ゼネコン、過労死ライン超え黙認の重い責任 19年度、「時間外1200時間未満」を目指すが…
10月上旬、都内のトンネル工事現場。平日は重機や作業員でごった返すが、土日になると静まり返る。建設業では数少ない「週休2日」の現場だ。
現場の責任者を務める清水建設の齋藤彰・所長は「(週休2日制で)工期が逼迫している。ただ、いずれ週休2日が当たり前の時代が来る。その前に課題を洗い出したい」と語る。
過労自殺が転換点に
世間ではもはや当たり前となった週休2日制だが、建設現場ではまだまだ少ない。業界団体の一つ、全国建設業協会の調査によれば、建設会社3106社のうち、おおむね4週8休を実現している会社はわずか16.3%にとどまる。

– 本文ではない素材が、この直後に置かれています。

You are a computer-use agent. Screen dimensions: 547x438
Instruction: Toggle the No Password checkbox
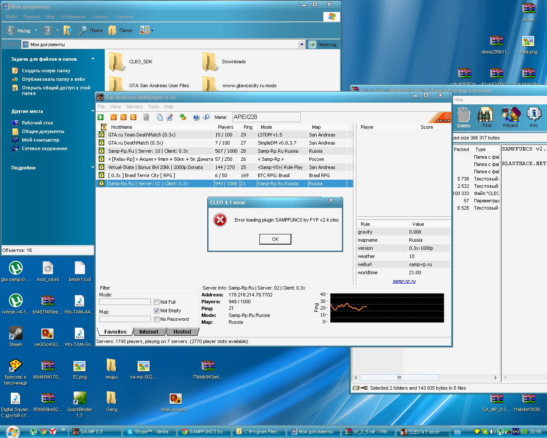pos(157,319)
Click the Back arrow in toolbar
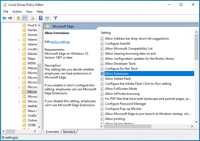Screen dimensions: 200x141 click(x=4, y=18)
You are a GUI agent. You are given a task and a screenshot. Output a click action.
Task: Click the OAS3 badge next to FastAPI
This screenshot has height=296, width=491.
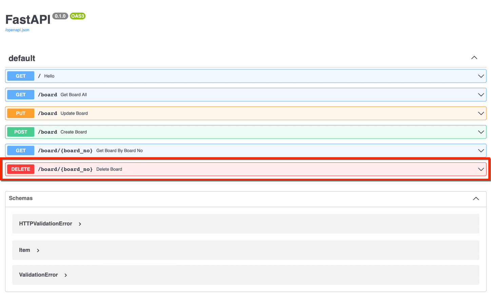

通常、残業や休日出勤を含む時間外労働については労働基準法で規制されている。
ただ、建設業は仕事量に波があることを理由に適用除外となっており、労働時間は青天井だ。
最近、政府が推進する働き方改革もあり、石井啓一・国土交通相は今年3月、建設業に対して働き方改革を要請。
翌4月には新国立競技場の建設に携わる1次下請けの新入社員の過労自殺が発覚。直前には月約190時間もの時間外労働を行っており、及び腰だった業界も過重労働の是正に取り組まざるをえなくなった。
さらに2017年の成立、2019年4月の施行を予定していた改正労働基準法(現在、継続審議中)では、5年の猶予期間を置いたうえで建設業も時間外労働規制の対象に含める計画だ。